- **AIM**
Reproduce verbatim the part of the listing that opens with the line containing "Click the Share button" and closes with the line containing "coord(106,834)", including both of those lines.

Element and text position data:
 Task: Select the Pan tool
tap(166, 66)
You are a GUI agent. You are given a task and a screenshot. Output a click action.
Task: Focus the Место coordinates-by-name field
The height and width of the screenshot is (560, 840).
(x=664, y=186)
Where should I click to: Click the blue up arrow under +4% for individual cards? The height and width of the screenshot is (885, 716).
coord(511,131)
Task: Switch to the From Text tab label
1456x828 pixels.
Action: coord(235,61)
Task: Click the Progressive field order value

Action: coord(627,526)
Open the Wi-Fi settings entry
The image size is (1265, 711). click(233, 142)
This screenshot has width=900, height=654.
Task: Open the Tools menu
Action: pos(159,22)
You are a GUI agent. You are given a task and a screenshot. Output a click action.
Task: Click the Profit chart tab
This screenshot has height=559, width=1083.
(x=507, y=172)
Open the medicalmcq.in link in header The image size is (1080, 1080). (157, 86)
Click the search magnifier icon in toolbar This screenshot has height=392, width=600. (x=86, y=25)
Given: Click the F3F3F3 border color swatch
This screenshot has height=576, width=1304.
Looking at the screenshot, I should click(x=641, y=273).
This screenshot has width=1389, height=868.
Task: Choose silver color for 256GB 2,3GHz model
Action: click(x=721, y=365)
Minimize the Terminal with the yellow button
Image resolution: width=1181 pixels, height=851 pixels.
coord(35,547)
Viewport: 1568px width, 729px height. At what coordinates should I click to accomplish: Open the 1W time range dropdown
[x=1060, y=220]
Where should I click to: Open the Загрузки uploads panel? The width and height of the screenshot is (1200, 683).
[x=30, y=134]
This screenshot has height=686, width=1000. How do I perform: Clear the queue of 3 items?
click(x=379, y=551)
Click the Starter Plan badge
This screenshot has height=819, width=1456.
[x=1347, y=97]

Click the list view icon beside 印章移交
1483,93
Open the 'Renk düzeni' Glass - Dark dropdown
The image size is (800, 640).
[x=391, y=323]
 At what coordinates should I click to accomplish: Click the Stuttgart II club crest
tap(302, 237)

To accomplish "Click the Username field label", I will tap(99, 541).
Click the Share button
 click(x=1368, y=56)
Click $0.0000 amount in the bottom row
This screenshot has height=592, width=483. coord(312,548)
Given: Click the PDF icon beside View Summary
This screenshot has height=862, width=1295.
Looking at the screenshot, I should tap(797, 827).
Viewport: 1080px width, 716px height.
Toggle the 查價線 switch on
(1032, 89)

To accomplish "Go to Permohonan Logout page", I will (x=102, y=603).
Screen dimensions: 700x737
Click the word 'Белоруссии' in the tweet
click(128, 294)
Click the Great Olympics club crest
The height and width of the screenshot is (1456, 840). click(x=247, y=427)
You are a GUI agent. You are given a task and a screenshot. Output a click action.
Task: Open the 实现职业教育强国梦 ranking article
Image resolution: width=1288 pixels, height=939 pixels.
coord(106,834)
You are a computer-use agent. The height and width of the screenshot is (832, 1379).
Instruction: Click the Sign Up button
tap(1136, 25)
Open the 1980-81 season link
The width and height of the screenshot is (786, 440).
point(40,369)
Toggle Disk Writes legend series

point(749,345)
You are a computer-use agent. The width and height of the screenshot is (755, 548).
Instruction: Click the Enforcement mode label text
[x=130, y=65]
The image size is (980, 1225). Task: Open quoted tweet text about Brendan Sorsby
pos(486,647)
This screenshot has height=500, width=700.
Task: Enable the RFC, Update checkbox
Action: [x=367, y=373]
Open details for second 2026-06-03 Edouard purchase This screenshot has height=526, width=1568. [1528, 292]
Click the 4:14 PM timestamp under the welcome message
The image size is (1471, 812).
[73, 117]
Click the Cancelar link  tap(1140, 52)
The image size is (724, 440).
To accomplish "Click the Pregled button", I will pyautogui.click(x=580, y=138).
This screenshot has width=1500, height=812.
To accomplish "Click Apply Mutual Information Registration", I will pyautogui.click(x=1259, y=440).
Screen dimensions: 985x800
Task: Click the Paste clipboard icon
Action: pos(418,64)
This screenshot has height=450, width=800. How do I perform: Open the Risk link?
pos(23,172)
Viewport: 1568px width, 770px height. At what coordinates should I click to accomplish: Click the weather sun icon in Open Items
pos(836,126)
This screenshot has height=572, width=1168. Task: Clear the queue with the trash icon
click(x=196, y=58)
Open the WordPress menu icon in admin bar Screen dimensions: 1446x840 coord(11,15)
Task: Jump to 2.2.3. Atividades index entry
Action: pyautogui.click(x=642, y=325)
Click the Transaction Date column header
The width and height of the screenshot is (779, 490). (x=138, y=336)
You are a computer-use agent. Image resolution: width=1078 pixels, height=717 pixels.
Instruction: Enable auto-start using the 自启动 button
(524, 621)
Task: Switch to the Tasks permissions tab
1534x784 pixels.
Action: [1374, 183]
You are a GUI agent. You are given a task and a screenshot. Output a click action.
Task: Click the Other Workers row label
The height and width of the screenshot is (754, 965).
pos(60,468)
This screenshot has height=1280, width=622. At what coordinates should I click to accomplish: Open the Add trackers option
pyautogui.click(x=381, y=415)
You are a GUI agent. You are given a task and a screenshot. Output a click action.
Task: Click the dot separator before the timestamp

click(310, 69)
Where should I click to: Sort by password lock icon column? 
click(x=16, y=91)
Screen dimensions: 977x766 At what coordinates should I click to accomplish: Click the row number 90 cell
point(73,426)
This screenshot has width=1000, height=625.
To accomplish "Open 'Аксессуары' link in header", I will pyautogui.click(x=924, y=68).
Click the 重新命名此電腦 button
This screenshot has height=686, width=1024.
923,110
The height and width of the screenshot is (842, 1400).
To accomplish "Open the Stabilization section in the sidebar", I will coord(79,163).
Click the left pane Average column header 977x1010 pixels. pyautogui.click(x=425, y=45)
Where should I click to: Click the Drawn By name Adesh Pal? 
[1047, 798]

- **EXERCISE OUTPUT**
Click the Share button
 click(x=1368, y=56)
Click $0.0000 amount in the bottom row
This screenshot has height=592, width=483. coord(312,548)
Given: Click the PDF icon beside View Summary
This screenshot has height=862, width=1295.
Looking at the screenshot, I should tap(797, 827).
Viewport: 1080px width, 716px height.
Toggle the 查價線 switch on
(1032, 89)

To accomplish "Go to Permohonan Logout page", I will (x=102, y=603).
Screen dimensions: 700x737
Click the word 'Белоруссии' in the tweet
click(128, 294)
Click the Great Olympics club crest
The height and width of the screenshot is (1456, 840). click(x=247, y=427)
You are a GUI agent. You are given a task and a screenshot. Output a click action.
Task: Open the 实现职业教育强国梦 ranking article
Image resolution: width=1288 pixels, height=939 pixels.
coord(106,834)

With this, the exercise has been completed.